#### Exercise details
Using the data below, copy every line that contains the word "icon".

Start of Recorded data

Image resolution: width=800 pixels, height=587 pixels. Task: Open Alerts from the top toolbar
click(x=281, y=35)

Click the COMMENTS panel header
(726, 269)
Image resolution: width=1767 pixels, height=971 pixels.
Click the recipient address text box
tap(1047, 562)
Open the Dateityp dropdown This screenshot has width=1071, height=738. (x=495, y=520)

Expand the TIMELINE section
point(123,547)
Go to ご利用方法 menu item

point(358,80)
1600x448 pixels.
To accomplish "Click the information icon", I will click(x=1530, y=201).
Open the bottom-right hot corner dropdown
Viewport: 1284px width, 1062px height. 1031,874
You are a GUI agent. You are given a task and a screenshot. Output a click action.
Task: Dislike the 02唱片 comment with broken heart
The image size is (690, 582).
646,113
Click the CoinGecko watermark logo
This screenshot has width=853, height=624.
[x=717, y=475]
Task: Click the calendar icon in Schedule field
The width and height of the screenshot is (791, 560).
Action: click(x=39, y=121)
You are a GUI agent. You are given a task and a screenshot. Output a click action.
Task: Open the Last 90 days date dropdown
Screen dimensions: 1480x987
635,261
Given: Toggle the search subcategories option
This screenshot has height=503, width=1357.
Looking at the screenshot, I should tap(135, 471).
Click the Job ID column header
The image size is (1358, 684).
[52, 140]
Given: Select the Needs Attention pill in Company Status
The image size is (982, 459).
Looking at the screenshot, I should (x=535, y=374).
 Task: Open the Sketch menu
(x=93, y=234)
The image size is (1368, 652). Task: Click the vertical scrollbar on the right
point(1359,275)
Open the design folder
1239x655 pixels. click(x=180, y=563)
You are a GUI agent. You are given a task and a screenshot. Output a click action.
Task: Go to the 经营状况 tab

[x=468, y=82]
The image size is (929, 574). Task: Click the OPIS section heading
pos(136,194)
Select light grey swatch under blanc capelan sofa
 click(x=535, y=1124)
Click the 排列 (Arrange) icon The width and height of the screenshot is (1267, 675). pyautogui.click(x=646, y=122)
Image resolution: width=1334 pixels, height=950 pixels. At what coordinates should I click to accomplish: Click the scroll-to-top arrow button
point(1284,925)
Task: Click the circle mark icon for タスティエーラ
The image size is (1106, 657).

End of Recorded data

#### Response
To accomplish "Click the information icon", I will click(x=1530, y=201).
Task: Click the calendar icon in Schedule field
Click the 排列 (Arrange) icon The width and height of the screenshot is (1267, 675). pyautogui.click(x=646, y=122)
Task: Click the circle mark icon for タスティエーラ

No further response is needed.